- Information -
Start of Block
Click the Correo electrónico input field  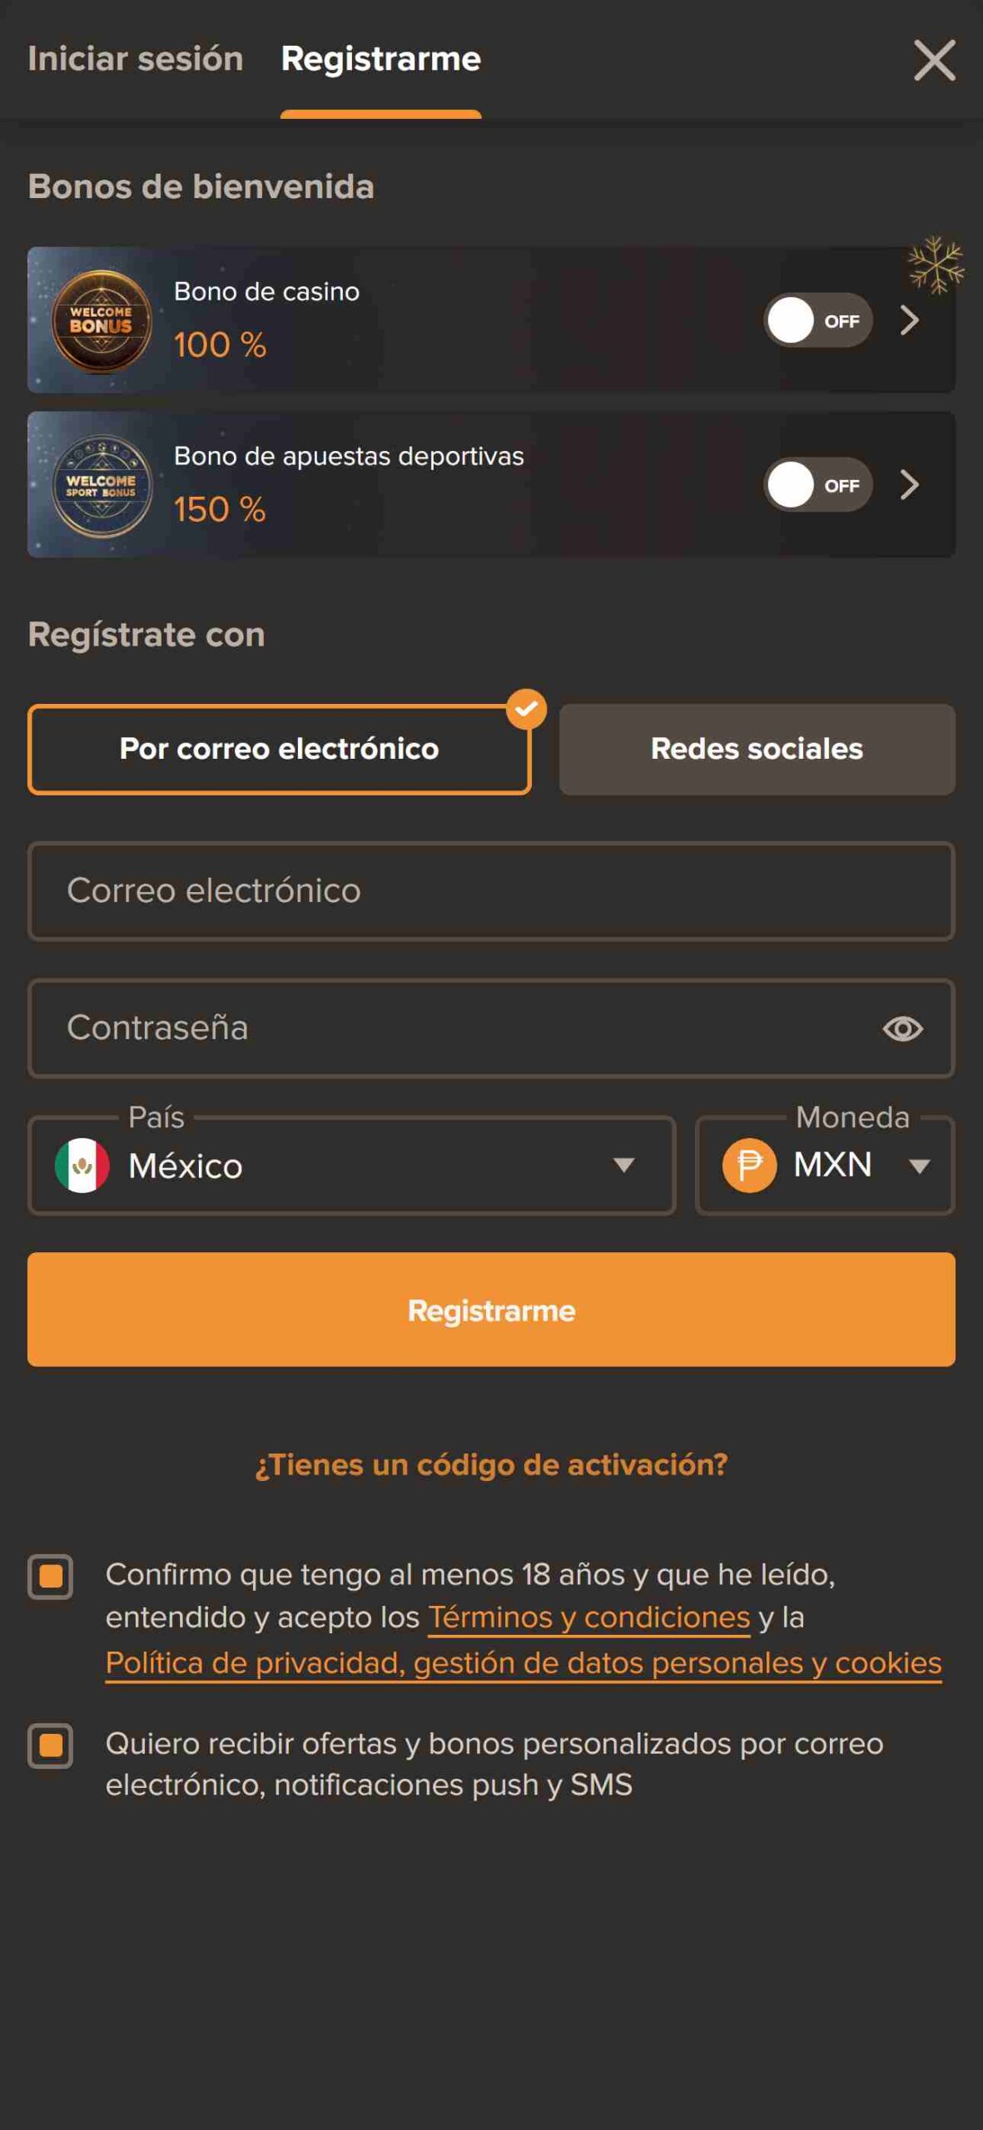pos(491,891)
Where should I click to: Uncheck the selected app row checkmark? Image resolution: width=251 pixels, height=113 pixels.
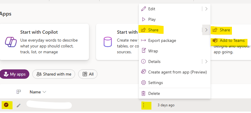(x=6, y=105)
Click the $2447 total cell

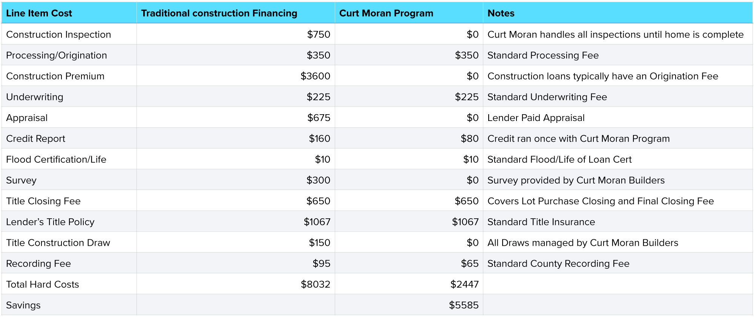pos(464,284)
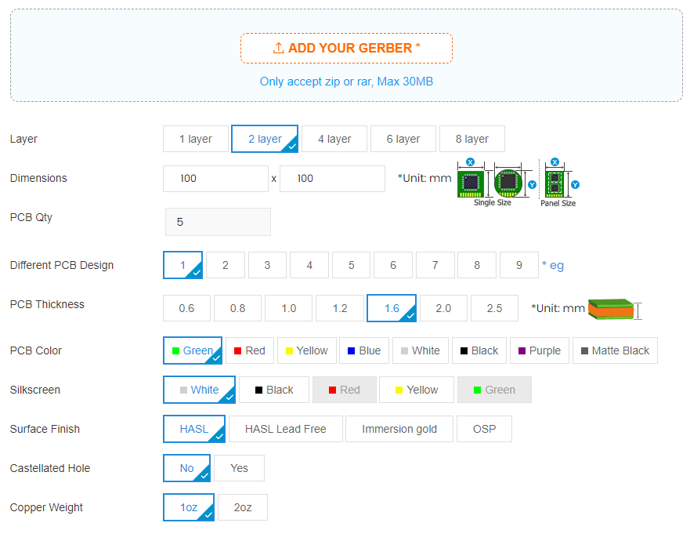Click the round single-size PCB illustration
The height and width of the screenshot is (541, 690).
point(508,183)
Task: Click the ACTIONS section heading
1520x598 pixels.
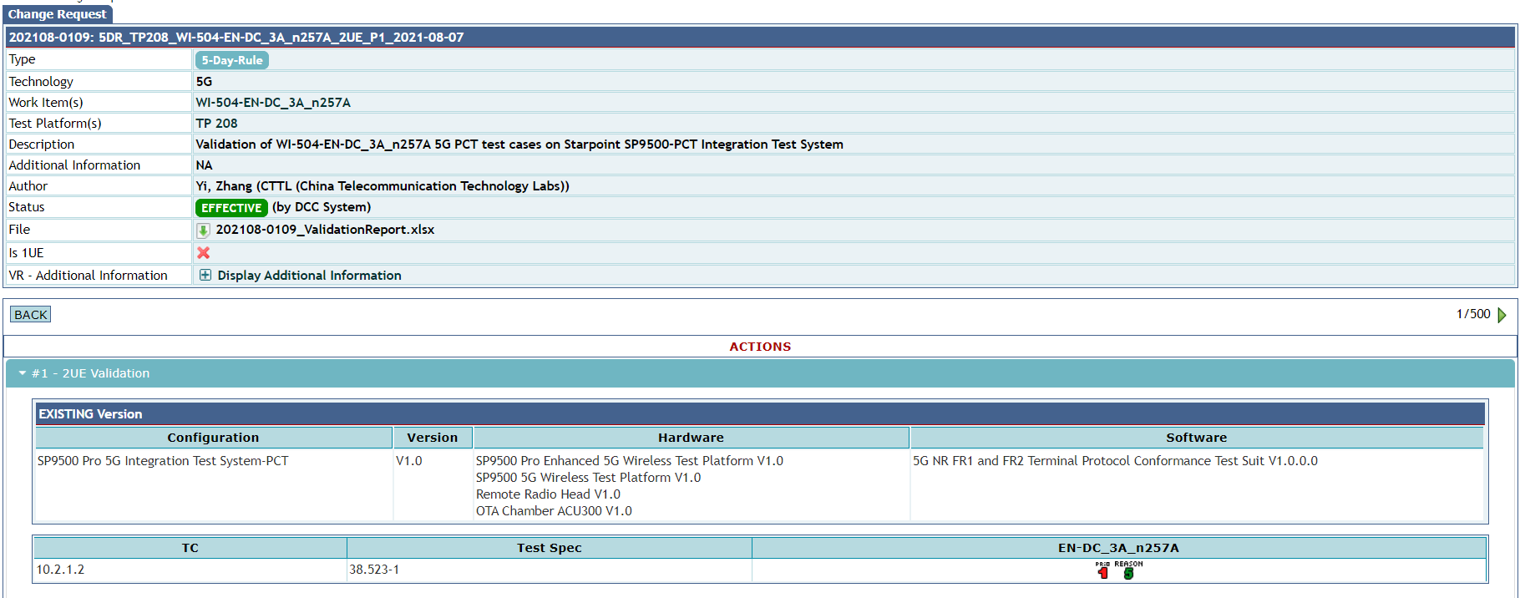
End of Block
- Task requirements -
The line containing "Click the $2447 total cell" and every line after it, up to the last line of the data, should be returned exactly, without the pictures.

- Solved problem -
Click the $2447 total cell

pos(464,284)
Click the round single-size PCB illustration
The height and width of the screenshot is (541, 690).
point(508,183)
Task: Click the ACTIONS section heading
1520x598 pixels.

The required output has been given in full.